2013 Volvo XC90 Driving Impressions


The Volvo XC90 is pleasant to drive, but it won't throw you back in your seat. The 3.2-liter inline-6 lacks the immediate rush of acceleration generated by some higher-performing power plants, although it has enough power to haul kids and groceries around town. The torque flows evenly, meaning there is more even acceleration at any engine speed, and typically for an inline-6 it feels smooth nearly in all circumstances, from idle to full-throttle acceleration.

The standard 6-speed automatic transmission that comes standard on all XC90s.

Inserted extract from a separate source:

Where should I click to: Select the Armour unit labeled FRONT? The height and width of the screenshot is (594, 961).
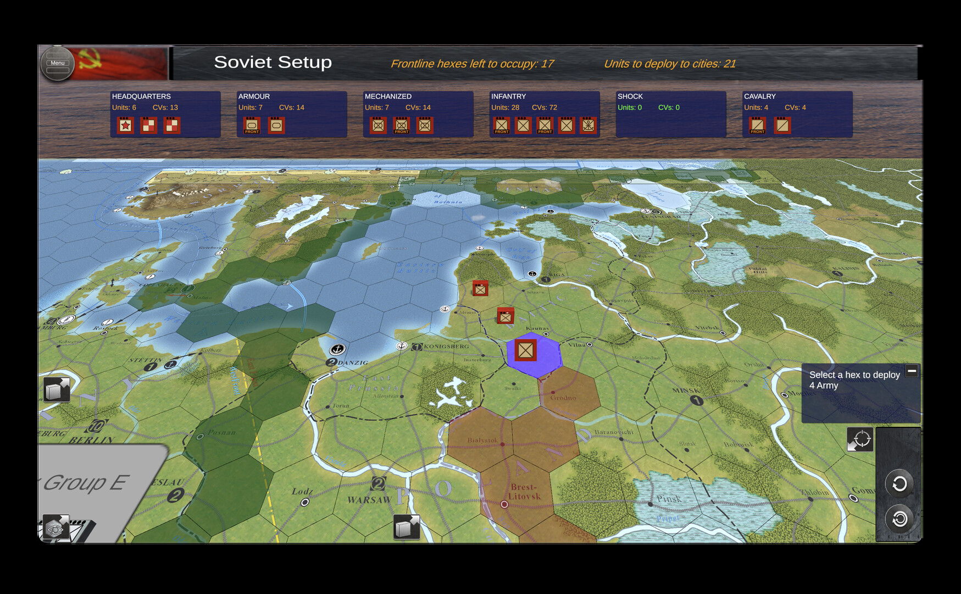click(x=252, y=125)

It includes a Geartronic manual shift feature that lets the driver shuttle up and down through the gears if he or she is feeling racy, plus it's sometimes useful to reduce shifting in hilly terrain.

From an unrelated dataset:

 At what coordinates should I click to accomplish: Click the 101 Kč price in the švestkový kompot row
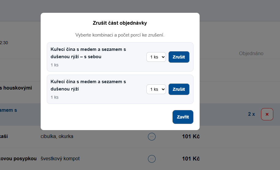[x=191, y=159]

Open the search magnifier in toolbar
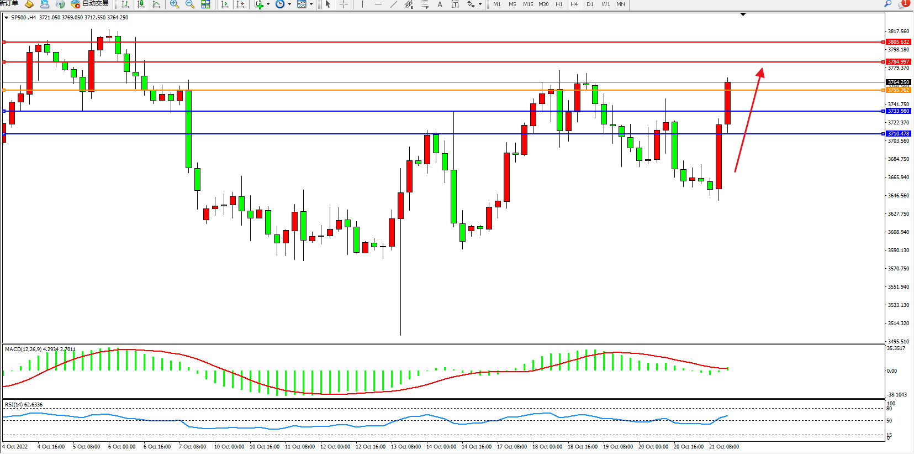[887, 4]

Fuel economy is an EPA-estimated 16/22 mpg City/Highway for all XC90 models. We averaged 20 miles per gallon in a mix of city and freeway driving.

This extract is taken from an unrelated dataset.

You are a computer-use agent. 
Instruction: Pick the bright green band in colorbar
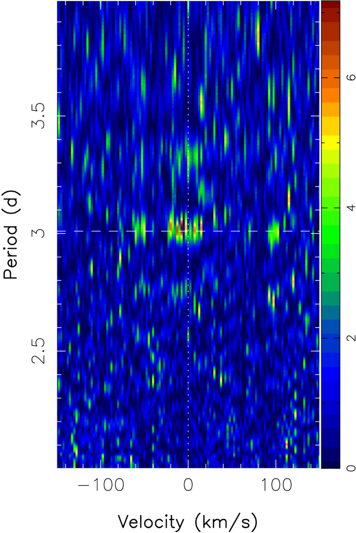pyautogui.click(x=330, y=234)
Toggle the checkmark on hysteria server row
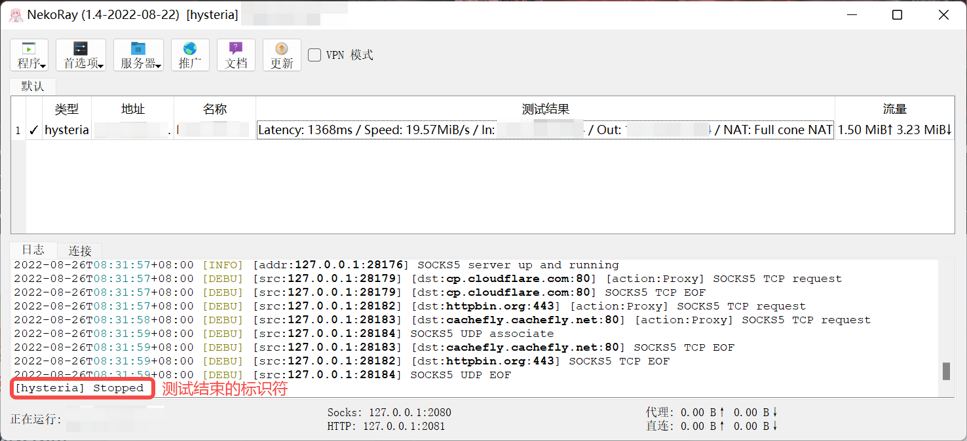 34,130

The all-wheel drive operates seamlessly and is a good option for drivers who live in snowy and rainy climates. In normal, good-traction conditions, 95 percent of the engine's power goes to the front wheels. If those wheels lose traction, a multi-plate clutch begins routing power to the rear, to a maximum split of 65 percent to the back tires.

The XC90 handles bumpy roads with dips and gullies well, without crashing loudly or bottoming when driven hard. It doesn't offer the sporty handling of a BMW X5 or Infiniti FX35, but some of us prefer it. The Volvo's power rack-and-pinion steering is on the heavy side, and not particularly quick in sharp curves yet the XC90 doesn't wallow or sway excessively under hard cornering. The electronic stability system stepped in a few times when we were thrashing down a particularly ornery road, and applied the brakes at one wheel without cutting engine power. It worked as intended, and helped keep the XC90 going where we intended while driving at rate few owners will care to undertake.

Ride quality in the standard XC90 is very good, and stiff at the wheels but not in the cabin. It doesn't exactly absorb the ridges and bumps, because you feel the suspension working over them, but it doesn't transfer any harshness to the arms or seat of the pants, either. Speed bumps in particular are interesting: It's as if the suspension challenges them and hammers back, protecting us from jouncing even when we hit them at 15 mph.

The R-Design model comes with stiffer shocks, springs, and sway bars, and 19-inch wheels, which delivers a sharper response to steering inputs and tighter control of body motions at the expense of some ride quality relative to the standard 3.2.

The brake pedal in the XC90 can feel a little soft until the driver gets familiar. Once that occurs, the XC90 stops smoothly and progressively, and very quickly if necessary, with no drama. All XC90s stop with substantial 13.2-inch discs up front and 12.1-inch discs in back.